Re: Feature request: pipelining checkout and update

Posted by Ben Collins-Sussman <su...@red-bean.com>.
Um, have you tried ra_serf yet?  It's our new pipelining HTTP client for svn.

On Jan 13, 2008 6:23 PM, Marc-Antoine Ruel <ma...@gmail.com> wrote:
> Hi
>
> Use case:
> I'm synching a lot of small files, for many hundreds of megs worth.

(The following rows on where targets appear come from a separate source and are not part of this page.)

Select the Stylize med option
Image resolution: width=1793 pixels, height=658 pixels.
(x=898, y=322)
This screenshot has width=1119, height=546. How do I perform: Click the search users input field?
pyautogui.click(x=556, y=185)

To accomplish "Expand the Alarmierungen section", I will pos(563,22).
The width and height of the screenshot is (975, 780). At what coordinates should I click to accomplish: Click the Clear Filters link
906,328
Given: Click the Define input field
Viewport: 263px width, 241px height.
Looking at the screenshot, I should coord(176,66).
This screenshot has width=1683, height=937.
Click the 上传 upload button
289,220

> I'm on Wifi + VPN + far far away = > 150 ms ping. I have rather slow
> checkout even if the pipe is > 5 mbit/s.
>
> Hypothesis:
> The sync is limited by the latency I have from the server, not the
> actual bandwidth capacity. If the client would sync many files
> concurrently, in pipeline, it would inherently go much faster
>
> Testing:
> I tried a reduced case to see if the there is immediate room for
> improvement. So I took a directory which only contained dir1 and dir2.
> It was on XP on https protocol with svn 1.5.0, I don't know the exact
> trunk version (sorry).
>
> dir1 261 File(s)   41 Dir(s)    13334007 bytes
> dir2 1728 File(s)    770 Dir(s)  30763364 bytes
>
> As you can see, the directories aren't correctly balanced but that it
> is still sufficient to show my point. I wanted to have different files
> to be sure I wasn't affected by any kind of duplicate detection.
>
> So my tests are:
> Updating the directory that contains both subdirectories: 322 seconds
> Updating both directories, one after the other: 323 seconds. (process
> starting latency + initial https connection results in ~1 second
> overhead) (101 for dir1 and 222 seconds for dir2)

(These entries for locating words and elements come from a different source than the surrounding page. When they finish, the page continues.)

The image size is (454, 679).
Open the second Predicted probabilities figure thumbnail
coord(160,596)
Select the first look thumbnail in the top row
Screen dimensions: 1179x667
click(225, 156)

> Updating both sub directories at the same time: 89 seconds (dir1) and
> 216 seconds (perl).
>
> I couldn't believe that is was faster when running two check out than
> one at a time so I tried again the second and third test, in reverse
> order.
>
> Updating both subdirectories at the same time: 111 seconds (dir1) and
> 206 seconds (perl).
> Updating both directories, one after the other: 341 seconds. (116 for
> dir1 and 225 seconds for dir2)
>
> Analysis:
> So as you can see, the absolute error is very high (>30 seconds!), but
> nevertheless, it's possible to see that running two checkout in
> parallel is as fast as running one at a time, which means:
> - Neither the server, the client or the bandwidth is the limiting factor.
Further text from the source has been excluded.